Your goal
Reproduce verbatim the entries between the line containing "Click the Set up job step title" and the line containing "[x=437, y=519]", inclusive.

Records provided

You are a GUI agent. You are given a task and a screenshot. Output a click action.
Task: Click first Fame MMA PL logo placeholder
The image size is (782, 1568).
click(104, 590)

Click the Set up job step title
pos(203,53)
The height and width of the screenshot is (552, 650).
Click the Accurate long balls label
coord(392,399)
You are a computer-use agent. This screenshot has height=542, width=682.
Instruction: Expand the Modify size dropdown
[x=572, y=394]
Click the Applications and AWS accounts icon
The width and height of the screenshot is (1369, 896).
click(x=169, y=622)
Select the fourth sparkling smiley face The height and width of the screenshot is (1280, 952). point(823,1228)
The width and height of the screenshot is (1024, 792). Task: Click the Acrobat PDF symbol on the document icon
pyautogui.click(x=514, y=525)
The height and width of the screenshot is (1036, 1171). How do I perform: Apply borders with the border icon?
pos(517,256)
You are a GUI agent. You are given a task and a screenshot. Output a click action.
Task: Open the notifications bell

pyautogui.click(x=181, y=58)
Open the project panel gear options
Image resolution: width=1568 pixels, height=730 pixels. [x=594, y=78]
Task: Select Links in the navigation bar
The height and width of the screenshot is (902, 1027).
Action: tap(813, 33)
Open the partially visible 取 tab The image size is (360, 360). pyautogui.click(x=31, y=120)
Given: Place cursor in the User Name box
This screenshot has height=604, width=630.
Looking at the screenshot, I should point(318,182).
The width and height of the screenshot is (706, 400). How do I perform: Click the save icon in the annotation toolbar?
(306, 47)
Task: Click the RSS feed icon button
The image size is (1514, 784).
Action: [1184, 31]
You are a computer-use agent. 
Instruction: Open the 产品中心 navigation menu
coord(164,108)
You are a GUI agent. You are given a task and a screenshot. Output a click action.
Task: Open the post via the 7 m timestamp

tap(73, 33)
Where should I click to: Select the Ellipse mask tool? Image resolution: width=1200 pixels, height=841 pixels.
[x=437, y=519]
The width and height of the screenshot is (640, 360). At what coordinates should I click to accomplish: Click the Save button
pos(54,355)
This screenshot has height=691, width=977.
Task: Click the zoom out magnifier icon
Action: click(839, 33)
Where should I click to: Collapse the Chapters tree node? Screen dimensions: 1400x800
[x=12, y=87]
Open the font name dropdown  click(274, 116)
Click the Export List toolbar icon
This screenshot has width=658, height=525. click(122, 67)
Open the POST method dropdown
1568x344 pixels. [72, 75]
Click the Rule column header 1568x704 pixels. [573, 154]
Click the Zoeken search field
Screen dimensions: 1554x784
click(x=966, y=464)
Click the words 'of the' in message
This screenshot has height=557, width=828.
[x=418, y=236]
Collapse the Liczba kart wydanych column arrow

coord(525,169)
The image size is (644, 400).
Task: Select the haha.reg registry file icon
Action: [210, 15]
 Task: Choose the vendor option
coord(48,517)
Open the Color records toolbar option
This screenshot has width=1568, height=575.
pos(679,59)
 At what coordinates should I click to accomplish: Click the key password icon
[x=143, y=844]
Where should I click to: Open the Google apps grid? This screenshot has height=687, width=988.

Output below
Click the Set up job step title
pos(203,53)
The height and width of the screenshot is (552, 650).
Click the Accurate long balls label
coord(392,399)
You are a computer-use agent. This screenshot has height=542, width=682.
Instruction: Expand the Modify size dropdown
[x=572, y=394]
Click the Applications and AWS accounts icon
The width and height of the screenshot is (1369, 896).
click(x=169, y=622)
Select the fourth sparkling smiley face The height and width of the screenshot is (1280, 952). point(823,1228)
The width and height of the screenshot is (1024, 792). Task: Click the Acrobat PDF symbol on the document icon
pyautogui.click(x=514, y=525)
The height and width of the screenshot is (1036, 1171). How do I perform: Apply borders with the border icon?
pos(517,256)
You are a GUI agent. You are given a task and a screenshot. Output a click action.
Task: Open the notifications bell

pyautogui.click(x=181, y=58)
Open the project panel gear options
Image resolution: width=1568 pixels, height=730 pixels. [x=594, y=78]
Task: Select Links in the navigation bar
The height and width of the screenshot is (902, 1027).
Action: tap(813, 33)
Open the partially visible 取 tab The image size is (360, 360). pyautogui.click(x=31, y=120)
Given: Place cursor in the User Name box
This screenshot has height=604, width=630.
Looking at the screenshot, I should point(318,182).
The width and height of the screenshot is (706, 400). How do I perform: Click the save icon in the annotation toolbar?
(306, 47)
Task: Click the RSS feed icon button
The image size is (1514, 784).
Action: [1184, 31]
You are a computer-use agent. 
Instruction: Open the 产品中心 navigation menu
coord(164,108)
You are a GUI agent. You are given a task and a screenshot. Output a click action.
Task: Open the post via the 7 m timestamp

tap(73, 33)
Where should I click to: Select the Ellipse mask tool? Image resolution: width=1200 pixels, height=841 pixels.
[x=437, y=519]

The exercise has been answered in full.